RECORDS >>
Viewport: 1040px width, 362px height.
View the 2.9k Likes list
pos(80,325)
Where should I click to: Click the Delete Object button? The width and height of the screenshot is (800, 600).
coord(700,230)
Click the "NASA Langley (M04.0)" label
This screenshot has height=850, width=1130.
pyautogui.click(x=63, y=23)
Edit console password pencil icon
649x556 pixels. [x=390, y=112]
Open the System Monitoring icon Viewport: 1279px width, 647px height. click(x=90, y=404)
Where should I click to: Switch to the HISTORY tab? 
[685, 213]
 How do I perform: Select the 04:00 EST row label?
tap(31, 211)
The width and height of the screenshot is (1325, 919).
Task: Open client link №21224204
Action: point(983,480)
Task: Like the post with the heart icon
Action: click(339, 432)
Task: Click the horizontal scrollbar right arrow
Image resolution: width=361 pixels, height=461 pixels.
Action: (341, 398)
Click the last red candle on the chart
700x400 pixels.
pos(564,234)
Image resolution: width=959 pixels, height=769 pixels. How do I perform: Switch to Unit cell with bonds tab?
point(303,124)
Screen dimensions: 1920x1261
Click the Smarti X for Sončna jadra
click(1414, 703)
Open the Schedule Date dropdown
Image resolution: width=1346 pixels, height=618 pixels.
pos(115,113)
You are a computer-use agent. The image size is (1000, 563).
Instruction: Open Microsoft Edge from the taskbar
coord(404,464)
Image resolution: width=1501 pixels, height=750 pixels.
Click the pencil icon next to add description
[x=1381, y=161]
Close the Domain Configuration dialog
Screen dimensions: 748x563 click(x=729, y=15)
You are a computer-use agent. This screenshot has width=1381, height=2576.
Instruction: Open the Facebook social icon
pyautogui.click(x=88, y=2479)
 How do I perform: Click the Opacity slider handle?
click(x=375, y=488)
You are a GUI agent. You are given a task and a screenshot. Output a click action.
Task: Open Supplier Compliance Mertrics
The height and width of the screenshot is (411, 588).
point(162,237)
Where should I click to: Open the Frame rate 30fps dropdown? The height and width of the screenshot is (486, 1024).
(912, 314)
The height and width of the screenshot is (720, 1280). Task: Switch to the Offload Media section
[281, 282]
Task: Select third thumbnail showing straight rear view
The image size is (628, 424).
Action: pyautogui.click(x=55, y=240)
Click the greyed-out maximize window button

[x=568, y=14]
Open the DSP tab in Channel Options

WHAT TO WORK ON >> Using only the data above, copy out the lines that include the word "computer".

ANSWER SPACE >>
You are a computer-use agent. The image size is (1000, 563).
You are a computer-use agent. This screenshot has width=1381, height=2576.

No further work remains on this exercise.